TikTok is partnering with big-name publishers, including NBCU, Condé Nast, DotDash Meredith, BuzzFeed and others, in an effort to pull in more premium ad dollars. At this week's NewFronts, the video entertainment company announced a new premium ad product that would allow marketers, for the first time, to position their brand ads directly after TikTok's publisher and media partners' content in over a dozen categories, including lifestyle, sports, entertainment, education and more.

The ad slot, dubbed "Pulse Premiere," offers a sort of brand-safe space within TikTok's social video network, as they're guaranteed their ads will run immediately after what TikTok refers to as "suitable TikToks" from premium publishers.

The move could address potential concerns over ad placement amid user-generated content that, in years past, has caused disruptions to YouTube's ad revenue, as bands have had to freeze ads due to offensive and obscene material ranging from hate speech to child safety issues, and more.

With TikTok's new offering, marketers can be assured of their placement as the content will run only alongside trusted publishers. In addition to NBCU, Condé Nast, DotDash Meredith and BuzzFeed, the company is also partnering with Hearst Magazines, Major League Soccer, UFC, Vox Media and WWE on the new program.

In addition, marketers will be able to use TikTok's ad platform to tie their campaigns to tentpole events through Pulse Premiere, the company says. Meanwhile, for publishers, the new ad slots will help them generate increased revenue from their TikTok investments by way of a revenue-sharing agreement.

TikTok declined to share how much the new Pulse Premiere ad placements will cost, saying only that they are "premium ad placements." It also didn't detail the revenue share for participating publishers.

"At Condé Nast the power of our brands allows us to create culture-defining content for 1B of the most engaged audiences across many relevant platforms," said Pam Drucker Mann, global chief revenue officer & president, U.S. Revenue & APAC at Condé Nast, in a statement. "TikTok has become one of our most valuable partners, providing us with a variety of tools to ensure that our brands are driving these conversations on their platform. Our advertisers know that culture is the new KPI, and the Pulse Premiere solution finally enables clients to match media buying with how consumers are consuming our brands, like Vogue, GQ and Vanity Fair, on TikTok," she added.

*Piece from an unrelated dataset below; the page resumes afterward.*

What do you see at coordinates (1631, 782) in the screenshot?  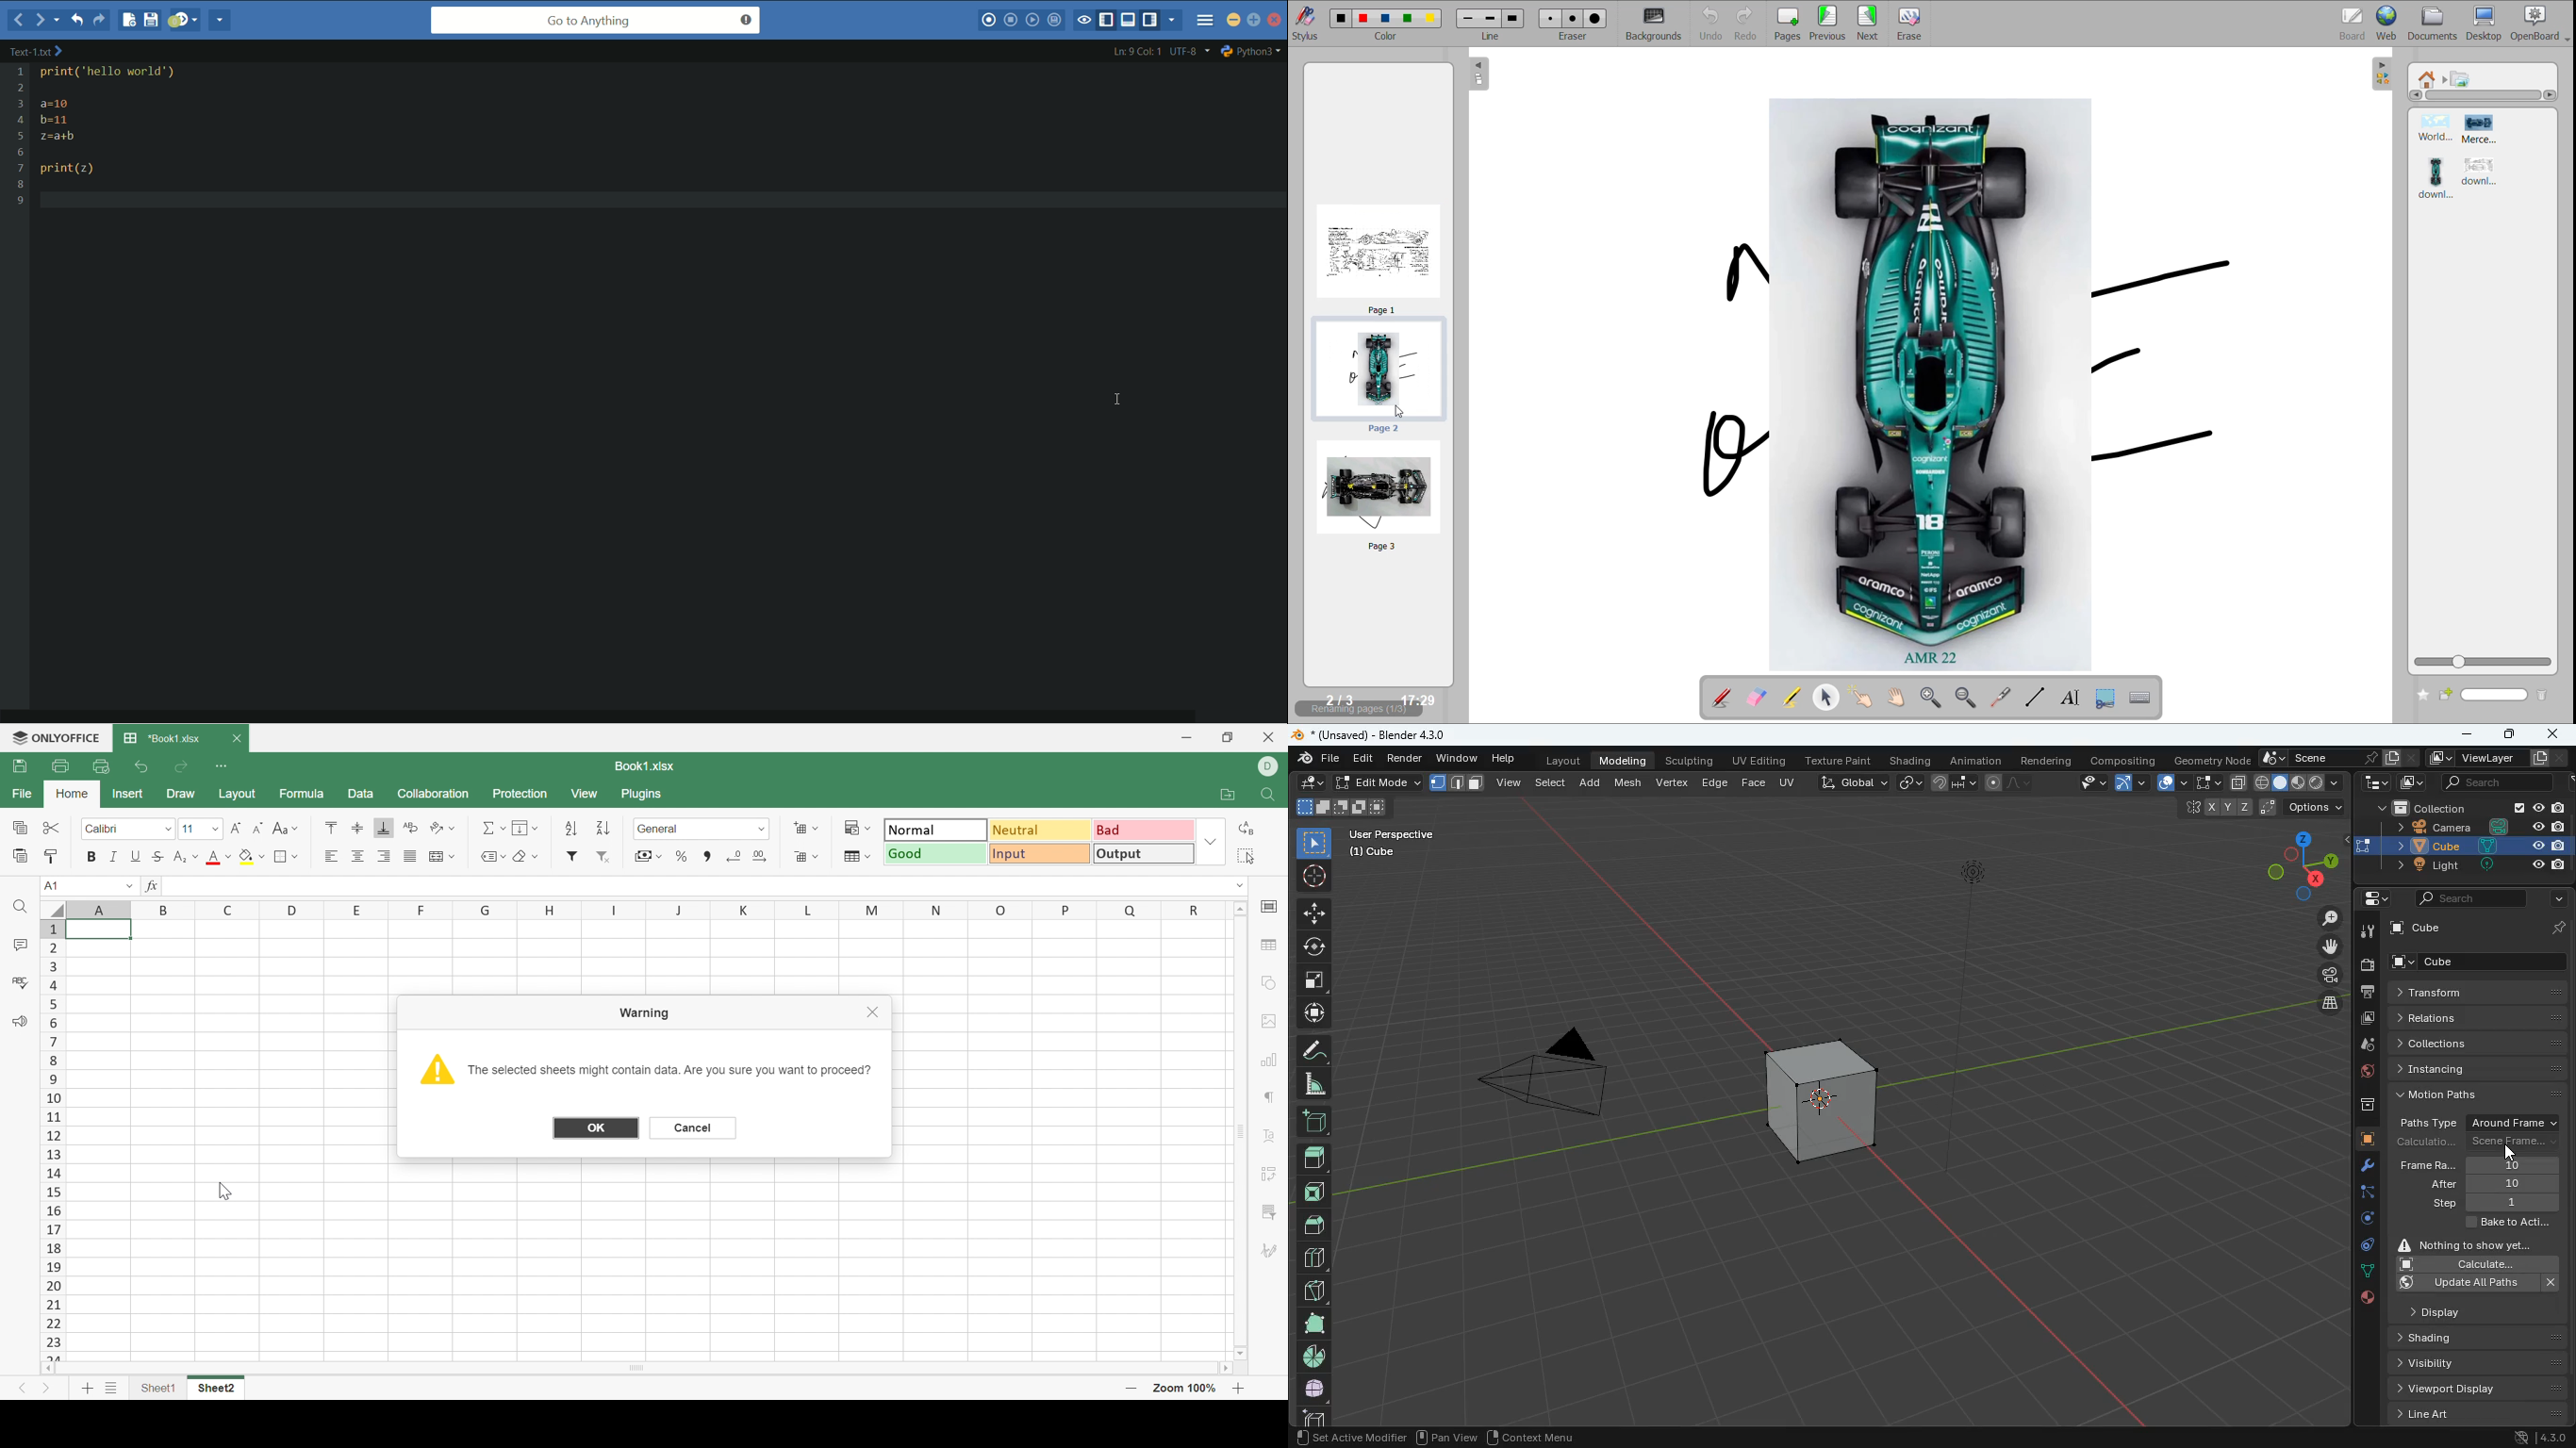 I see `mesh` at bounding box center [1631, 782].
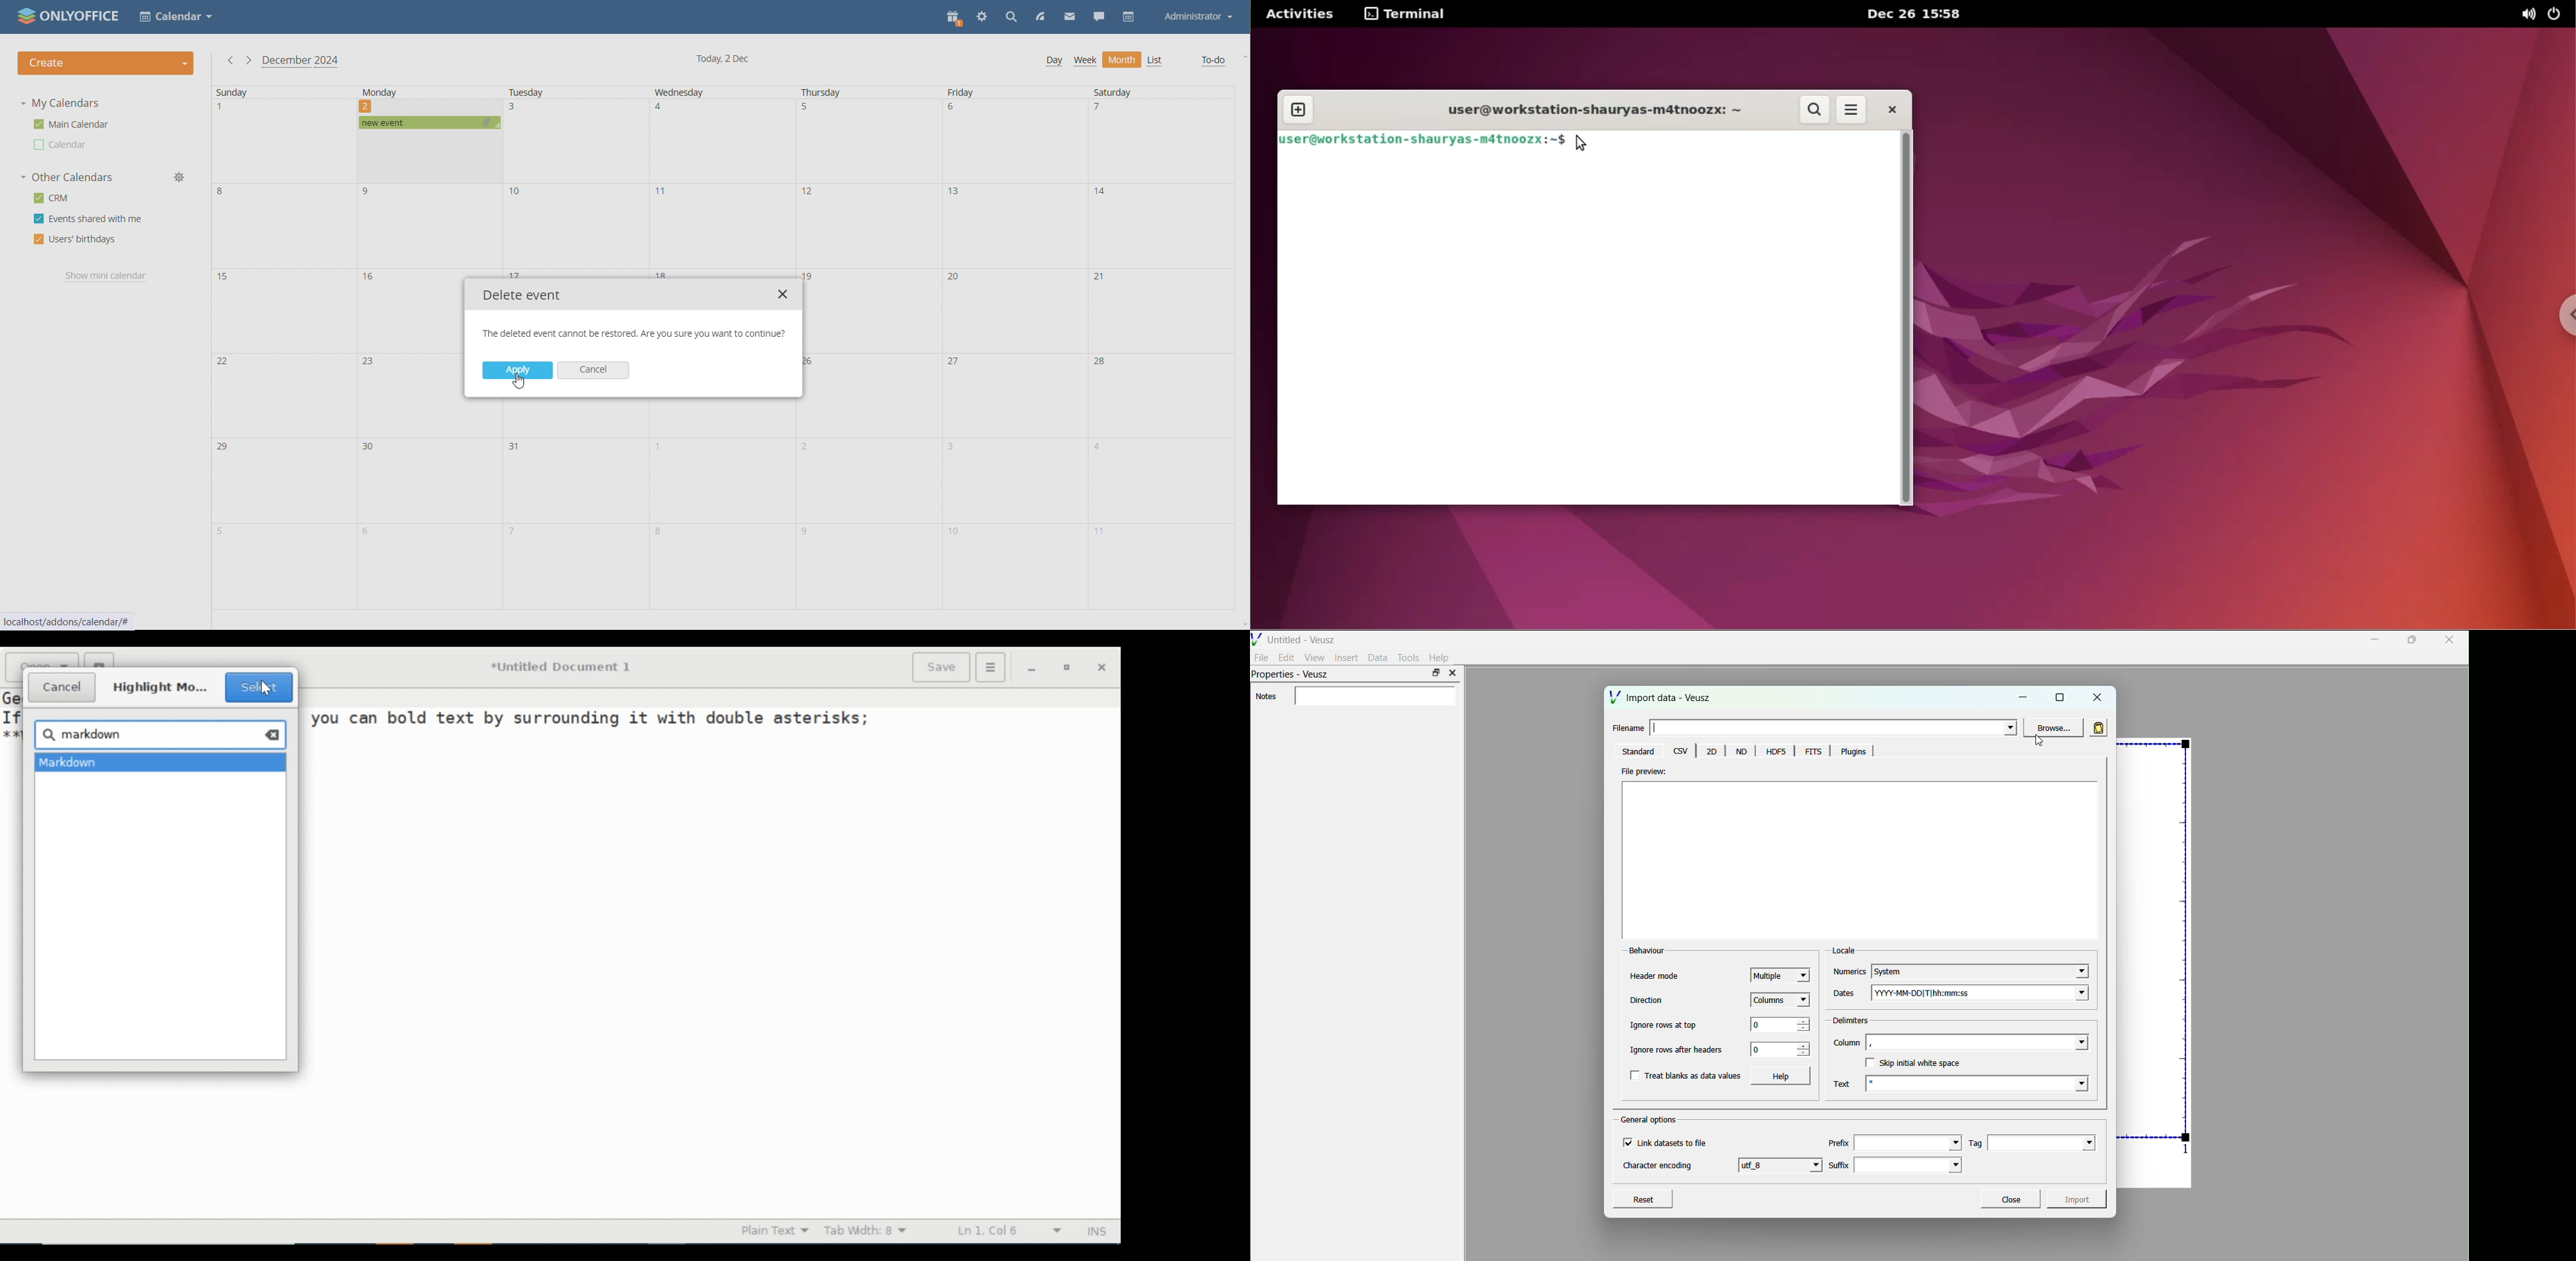 Image resolution: width=2576 pixels, height=1288 pixels. What do you see at coordinates (1815, 110) in the screenshot?
I see `search` at bounding box center [1815, 110].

Pulse Premiere is built off TikTok's initial Pulse offering launched last year, which allowed marketers to place their ads next to the top 4% of content on the platform. The program was the first ad product to offer a revenue share with content creators, TikTok noted at the time. The company says its data indicates TikTok users are 2.6x more likely to interact with a Pulse ad versus a comparable ad on another video platform. It also notes that Pulse campaigns increased brand recall by +9.8%, on average, and awareness by +6.8%.

However, in follow-up reports by Fortune, Insider and others, creators reported extremely low earnings from Pulse -- seeing revenue not even exceeding $5, in some cases. Among those creators interviewed by Insider, the revenue per every 1,000 video view on Pulse, or RPM, was in the range of just $6 to $8. One likened it to nothing more than a small bonus for having a video go viral, but it's clear creators are not meant to rely on the ad rev share to fuel their businesses.

Instead, TikTok offers other monetization tools for creators like livestream gifting, subscriptions and a creator fund -- though the latter has also been charged with paying out low amounts. Today, many creators make money through brand ad deals and sponsored content, not through the platform's own tools for monetization.

The ad product will roll out to U.S. advertisers in the second half of the year with other markets to follow.